# A peck of pickled peppers



## Jimmy the Greek (Jul 31, 2008)

A friend at work just left me a mess of fresh homegrown Jalapeno and Habanero peppers. I have never pickled peppers or anything else, but I thought I might give it a try. Anyone have a simple recipe/procedure for doing this?


----------



## BobVigneault (Jul 31, 2008)

I don't Jim but I'll ask Peter Piper, he packed a peck of them from what I understand.


----------



## Amy (Jul 31, 2008)

You can ferment most veggies in just salt and water (along with whatever other seasonings you might want to add). I've never done peppers before, but just make sure all the veggies are covered with the brine, let it sit for however many days it takes until it tastes like pickled peppers (things I've made take anywhere from 3 days to a week or so depending on the temperature), and you can keep it in the refrigerator for a few months. Oh, and make sure to use a glass jar, not plastic. It seems simple to me, don't even need to worry that much about specific amounts of things you use, just so its salty and everythings submerged.


----------



## Vonnie Dee (Aug 1, 2008)

*A piggy back question*

Does anyone know the safety of just adding these peppers to a comercially bought jar of pickles or peppers? Would the vinegar in those jars pickle the new peppers?


----------



## BobVigneault (Aug 1, 2008)

That would work fine Vonnie, though as Amy said, who would want to get some of the water out of the peppers with salt to they will absorb the pickle juice. Pickle juice is easy enough to make and you can just keep reusing it. It's the waiting that is the hard part.


----------



## Seb (Aug 1, 2008)

BobVigneault said:


> That would work fine Vonnie, though as Amy said, who would want to get some of the water out of the peppers with salt to they will absorb the pickle juice. Pickle juice is easy enough to make and you can just keep reusing it. It's the waiting that is the hard part.

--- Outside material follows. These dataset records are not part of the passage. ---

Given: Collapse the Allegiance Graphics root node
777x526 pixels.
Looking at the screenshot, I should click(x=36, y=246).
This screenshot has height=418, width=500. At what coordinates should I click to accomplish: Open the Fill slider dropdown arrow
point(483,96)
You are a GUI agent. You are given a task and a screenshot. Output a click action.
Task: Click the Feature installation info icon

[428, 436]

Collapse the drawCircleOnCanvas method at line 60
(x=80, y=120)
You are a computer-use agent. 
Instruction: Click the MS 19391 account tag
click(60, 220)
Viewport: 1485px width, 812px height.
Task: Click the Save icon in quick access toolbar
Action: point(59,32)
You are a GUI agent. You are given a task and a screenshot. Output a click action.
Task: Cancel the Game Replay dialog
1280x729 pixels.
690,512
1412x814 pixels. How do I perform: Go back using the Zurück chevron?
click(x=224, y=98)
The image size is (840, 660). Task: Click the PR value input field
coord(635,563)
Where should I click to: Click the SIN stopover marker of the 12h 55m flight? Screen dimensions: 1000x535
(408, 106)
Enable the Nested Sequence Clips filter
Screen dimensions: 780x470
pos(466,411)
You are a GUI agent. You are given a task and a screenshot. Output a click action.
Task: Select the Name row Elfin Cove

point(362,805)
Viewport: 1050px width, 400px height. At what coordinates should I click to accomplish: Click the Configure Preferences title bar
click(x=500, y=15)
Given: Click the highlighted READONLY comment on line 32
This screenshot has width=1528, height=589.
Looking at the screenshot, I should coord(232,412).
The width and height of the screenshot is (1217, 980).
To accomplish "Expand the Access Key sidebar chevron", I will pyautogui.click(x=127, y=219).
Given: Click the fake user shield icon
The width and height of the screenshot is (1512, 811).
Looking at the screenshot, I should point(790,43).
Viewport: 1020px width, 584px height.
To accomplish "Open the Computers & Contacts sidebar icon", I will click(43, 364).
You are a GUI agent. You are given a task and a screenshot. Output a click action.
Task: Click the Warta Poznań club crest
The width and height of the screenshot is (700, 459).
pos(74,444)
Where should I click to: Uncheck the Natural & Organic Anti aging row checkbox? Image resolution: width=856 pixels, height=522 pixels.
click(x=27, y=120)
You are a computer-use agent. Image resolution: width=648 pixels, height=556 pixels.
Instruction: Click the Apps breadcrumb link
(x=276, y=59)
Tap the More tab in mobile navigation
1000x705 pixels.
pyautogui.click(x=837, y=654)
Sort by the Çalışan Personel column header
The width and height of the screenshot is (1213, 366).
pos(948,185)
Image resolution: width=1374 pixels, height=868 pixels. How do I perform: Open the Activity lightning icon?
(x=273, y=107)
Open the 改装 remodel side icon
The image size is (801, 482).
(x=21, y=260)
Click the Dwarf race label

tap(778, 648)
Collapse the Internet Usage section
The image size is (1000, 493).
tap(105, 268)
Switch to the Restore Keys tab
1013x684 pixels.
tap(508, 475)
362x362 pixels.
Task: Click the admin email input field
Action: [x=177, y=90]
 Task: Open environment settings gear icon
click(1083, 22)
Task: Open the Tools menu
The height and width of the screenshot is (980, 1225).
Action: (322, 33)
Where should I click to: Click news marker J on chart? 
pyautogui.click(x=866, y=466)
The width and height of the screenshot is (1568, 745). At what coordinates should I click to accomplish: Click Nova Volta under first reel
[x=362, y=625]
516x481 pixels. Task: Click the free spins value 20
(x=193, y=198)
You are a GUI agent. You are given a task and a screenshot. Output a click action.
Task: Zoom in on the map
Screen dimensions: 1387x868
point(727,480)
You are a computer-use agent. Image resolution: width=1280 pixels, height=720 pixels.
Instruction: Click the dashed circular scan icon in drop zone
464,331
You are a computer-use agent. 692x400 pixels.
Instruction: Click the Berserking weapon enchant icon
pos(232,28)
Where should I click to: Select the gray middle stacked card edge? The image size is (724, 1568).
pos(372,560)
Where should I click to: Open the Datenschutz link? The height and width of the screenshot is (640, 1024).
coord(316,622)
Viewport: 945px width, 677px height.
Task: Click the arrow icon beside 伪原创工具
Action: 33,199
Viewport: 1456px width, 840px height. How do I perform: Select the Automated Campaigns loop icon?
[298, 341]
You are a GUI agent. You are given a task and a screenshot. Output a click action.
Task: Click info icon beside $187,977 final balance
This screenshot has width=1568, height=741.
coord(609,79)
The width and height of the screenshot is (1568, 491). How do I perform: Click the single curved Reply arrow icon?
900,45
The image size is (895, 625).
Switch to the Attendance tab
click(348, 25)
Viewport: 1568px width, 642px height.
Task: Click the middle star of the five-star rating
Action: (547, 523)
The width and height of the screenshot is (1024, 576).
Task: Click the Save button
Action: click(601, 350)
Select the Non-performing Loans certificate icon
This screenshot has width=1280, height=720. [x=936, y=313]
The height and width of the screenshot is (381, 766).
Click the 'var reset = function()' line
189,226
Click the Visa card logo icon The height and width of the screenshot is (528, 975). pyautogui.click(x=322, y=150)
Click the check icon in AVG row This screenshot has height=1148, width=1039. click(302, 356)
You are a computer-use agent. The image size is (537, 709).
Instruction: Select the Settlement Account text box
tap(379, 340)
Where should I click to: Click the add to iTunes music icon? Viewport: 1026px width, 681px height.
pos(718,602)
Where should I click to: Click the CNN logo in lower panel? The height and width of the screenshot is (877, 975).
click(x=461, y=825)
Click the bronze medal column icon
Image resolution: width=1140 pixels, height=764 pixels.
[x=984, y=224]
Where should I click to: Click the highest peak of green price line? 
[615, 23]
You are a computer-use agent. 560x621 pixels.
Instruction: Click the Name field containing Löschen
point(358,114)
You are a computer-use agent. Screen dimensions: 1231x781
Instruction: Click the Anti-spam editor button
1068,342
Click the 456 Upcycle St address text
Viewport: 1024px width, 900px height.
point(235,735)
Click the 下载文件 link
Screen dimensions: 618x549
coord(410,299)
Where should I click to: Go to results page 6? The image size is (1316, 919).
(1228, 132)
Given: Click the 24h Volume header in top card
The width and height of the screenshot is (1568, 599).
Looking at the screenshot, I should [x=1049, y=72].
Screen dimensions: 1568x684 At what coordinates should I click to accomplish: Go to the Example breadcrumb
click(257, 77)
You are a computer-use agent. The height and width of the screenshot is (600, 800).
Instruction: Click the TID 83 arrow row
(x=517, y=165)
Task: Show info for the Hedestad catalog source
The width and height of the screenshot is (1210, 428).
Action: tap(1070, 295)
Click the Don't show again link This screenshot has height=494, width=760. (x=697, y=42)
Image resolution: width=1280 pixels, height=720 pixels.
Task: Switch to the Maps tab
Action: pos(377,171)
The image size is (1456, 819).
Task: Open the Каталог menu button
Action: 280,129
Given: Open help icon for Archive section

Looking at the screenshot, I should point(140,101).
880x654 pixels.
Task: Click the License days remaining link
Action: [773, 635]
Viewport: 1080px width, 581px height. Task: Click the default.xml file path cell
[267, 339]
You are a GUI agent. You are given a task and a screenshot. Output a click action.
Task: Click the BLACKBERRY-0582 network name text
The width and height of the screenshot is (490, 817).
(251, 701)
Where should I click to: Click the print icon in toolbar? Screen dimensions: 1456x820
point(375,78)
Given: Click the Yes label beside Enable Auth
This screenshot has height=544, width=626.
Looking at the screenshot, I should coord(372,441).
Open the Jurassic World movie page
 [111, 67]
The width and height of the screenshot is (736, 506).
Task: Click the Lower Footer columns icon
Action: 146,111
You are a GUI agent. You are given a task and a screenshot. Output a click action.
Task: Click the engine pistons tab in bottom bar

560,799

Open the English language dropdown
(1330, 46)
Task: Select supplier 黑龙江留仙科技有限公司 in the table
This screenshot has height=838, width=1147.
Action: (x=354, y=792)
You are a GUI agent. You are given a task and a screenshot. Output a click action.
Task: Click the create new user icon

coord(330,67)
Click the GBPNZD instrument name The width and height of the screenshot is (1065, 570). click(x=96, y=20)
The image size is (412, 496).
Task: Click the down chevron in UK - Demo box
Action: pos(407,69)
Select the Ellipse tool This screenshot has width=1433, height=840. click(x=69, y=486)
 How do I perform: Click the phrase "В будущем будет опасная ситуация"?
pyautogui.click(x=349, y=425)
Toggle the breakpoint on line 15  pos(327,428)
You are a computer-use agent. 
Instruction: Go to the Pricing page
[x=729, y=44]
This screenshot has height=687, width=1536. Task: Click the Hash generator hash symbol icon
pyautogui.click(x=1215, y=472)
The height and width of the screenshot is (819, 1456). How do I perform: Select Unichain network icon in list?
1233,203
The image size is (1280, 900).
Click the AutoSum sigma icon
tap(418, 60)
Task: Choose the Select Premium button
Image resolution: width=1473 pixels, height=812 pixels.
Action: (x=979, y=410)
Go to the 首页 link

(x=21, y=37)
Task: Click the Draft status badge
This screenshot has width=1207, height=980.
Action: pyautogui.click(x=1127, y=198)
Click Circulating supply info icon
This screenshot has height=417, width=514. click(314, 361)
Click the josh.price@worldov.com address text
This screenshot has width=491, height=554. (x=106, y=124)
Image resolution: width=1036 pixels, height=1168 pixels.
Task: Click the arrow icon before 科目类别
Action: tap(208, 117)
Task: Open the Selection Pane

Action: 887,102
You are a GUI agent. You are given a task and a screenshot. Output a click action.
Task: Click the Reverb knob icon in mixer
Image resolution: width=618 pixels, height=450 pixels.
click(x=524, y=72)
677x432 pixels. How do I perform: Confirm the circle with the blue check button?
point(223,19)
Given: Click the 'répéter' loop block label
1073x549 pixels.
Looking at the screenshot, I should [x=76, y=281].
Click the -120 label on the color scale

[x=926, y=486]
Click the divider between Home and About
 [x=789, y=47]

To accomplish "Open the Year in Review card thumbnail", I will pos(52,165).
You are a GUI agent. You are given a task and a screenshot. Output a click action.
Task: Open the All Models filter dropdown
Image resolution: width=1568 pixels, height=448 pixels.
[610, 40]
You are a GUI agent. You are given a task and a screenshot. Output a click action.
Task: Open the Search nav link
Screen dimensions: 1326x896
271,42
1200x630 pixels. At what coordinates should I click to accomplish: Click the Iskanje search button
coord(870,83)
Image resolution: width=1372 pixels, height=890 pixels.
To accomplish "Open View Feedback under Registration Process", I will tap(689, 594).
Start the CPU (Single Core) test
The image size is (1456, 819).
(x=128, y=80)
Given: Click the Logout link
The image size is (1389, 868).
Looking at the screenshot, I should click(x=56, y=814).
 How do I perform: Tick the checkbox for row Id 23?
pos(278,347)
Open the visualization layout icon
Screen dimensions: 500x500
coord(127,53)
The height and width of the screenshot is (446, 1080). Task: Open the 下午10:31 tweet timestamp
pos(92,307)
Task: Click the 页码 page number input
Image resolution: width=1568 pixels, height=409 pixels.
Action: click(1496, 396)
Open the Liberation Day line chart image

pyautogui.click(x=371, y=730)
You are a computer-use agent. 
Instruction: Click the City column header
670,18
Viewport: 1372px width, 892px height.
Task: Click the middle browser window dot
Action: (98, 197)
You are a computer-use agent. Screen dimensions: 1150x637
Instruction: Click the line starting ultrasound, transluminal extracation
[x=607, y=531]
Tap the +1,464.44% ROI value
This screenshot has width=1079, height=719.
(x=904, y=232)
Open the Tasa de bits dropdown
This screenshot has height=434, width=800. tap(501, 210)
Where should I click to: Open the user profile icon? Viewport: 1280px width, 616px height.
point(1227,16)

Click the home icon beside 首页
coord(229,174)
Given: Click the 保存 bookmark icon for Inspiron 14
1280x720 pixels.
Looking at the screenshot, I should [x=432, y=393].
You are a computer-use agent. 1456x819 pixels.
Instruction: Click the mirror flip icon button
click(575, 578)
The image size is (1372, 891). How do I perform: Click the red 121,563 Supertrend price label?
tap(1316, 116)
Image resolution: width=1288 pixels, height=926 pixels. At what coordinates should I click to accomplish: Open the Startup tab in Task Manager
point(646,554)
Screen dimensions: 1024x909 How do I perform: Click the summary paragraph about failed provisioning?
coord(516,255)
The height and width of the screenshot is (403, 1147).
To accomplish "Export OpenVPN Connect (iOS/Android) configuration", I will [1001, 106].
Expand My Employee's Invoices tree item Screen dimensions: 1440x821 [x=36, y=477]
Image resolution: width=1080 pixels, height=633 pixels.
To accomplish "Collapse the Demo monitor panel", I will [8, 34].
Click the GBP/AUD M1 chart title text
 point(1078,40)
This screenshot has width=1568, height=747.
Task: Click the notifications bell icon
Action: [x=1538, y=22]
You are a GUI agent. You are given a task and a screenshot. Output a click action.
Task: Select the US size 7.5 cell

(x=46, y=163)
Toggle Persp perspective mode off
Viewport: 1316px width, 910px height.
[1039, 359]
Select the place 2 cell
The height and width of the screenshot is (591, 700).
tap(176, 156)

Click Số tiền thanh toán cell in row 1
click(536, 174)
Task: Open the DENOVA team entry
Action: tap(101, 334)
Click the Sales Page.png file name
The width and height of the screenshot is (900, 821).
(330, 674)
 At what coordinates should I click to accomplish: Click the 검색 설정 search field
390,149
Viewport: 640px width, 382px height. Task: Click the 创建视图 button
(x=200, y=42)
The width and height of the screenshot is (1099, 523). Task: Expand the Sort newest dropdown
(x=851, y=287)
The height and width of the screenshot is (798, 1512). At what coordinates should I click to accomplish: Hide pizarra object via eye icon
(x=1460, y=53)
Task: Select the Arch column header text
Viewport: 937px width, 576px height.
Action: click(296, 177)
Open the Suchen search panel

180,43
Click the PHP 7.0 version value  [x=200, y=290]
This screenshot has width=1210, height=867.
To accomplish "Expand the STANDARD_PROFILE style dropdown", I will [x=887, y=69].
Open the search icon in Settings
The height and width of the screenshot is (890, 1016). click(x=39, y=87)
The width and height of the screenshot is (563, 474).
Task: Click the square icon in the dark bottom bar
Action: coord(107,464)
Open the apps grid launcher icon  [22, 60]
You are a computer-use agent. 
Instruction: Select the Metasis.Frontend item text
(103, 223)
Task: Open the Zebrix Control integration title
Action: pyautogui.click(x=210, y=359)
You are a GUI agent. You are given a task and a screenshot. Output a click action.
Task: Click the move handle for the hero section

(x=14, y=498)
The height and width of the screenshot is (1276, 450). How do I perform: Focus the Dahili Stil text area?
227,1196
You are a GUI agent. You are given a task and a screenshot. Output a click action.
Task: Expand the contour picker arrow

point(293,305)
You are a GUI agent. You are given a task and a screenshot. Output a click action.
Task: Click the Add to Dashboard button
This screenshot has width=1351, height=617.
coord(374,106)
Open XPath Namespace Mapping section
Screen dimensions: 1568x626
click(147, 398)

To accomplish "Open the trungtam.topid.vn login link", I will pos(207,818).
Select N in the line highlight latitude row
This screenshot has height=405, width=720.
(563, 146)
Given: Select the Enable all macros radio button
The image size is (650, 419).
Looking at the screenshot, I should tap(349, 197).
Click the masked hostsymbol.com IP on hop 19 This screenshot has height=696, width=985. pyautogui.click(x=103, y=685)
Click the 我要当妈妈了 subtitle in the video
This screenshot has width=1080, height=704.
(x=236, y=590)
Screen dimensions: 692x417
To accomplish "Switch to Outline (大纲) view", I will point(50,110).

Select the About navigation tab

The saving of the previous pickle juice would be the hardest part for me.

I love the taste of pickle juice. Especially after cutting the grass on a hot summer day. I drink it down like it's Gatorade.


----------



## kvanlaan (Aug 1, 2008)

Steve, that's just a wee bit too much information...


----------



## Seb (Aug 1, 2008)

kvanlaan said:


> Steve, that's just a wee bit too much information...


----------



## BobVigneault (Aug 1, 2008)

Steve, I've always been amazed at how much we have in common but today we have established a large chasm. You aren't supposed to drink that stuff! 

Good news is your estate will save a few bucks on embalming when the Lord has you cast off this mortal and pickled tent.


----------



## Seb (Aug 1, 2008)

I'm not that alone on this:

Exhibit A: http://www.sptimes.com/News/090500/Sports/Eagles__juice_puts_Da.shtml and I really like the strong taste.


----------



## Seb (Aug 1, 2008)

BobVigneault said:


> Steve, I've always been amazed at how much we have in common but today we have established a large chasm. You aren't supposed to drink that stuff!



but...I like to have a beer later, does that help?


----------



## kvanlaan (Aug 1, 2008)

> I'm not that alone on this:
> 
> Exhibit A: http://www.sptimes.com/News/090500/S..._puts_Da.shtml and I really like the strong taste.



Dude, thousands of people go to see Joel Osteen every Sunday, that doesn't make it right!

The fact that you have a beer later is a bandaid on an amputated limb...


----------



## Seb (Aug 1, 2008)

kvanlaan said:


> > I'm not that alone on this:
> >
> > Exhibit A: http://www.sptimes.com/News/090500/S..._puts_Da.shtml and I really like the strong taste.
> 
> ...



 ...You're killing me over here...


----------



## Seb (Aug 1, 2008)

yummmmmm....Pickle beer, with hot sauce.


----------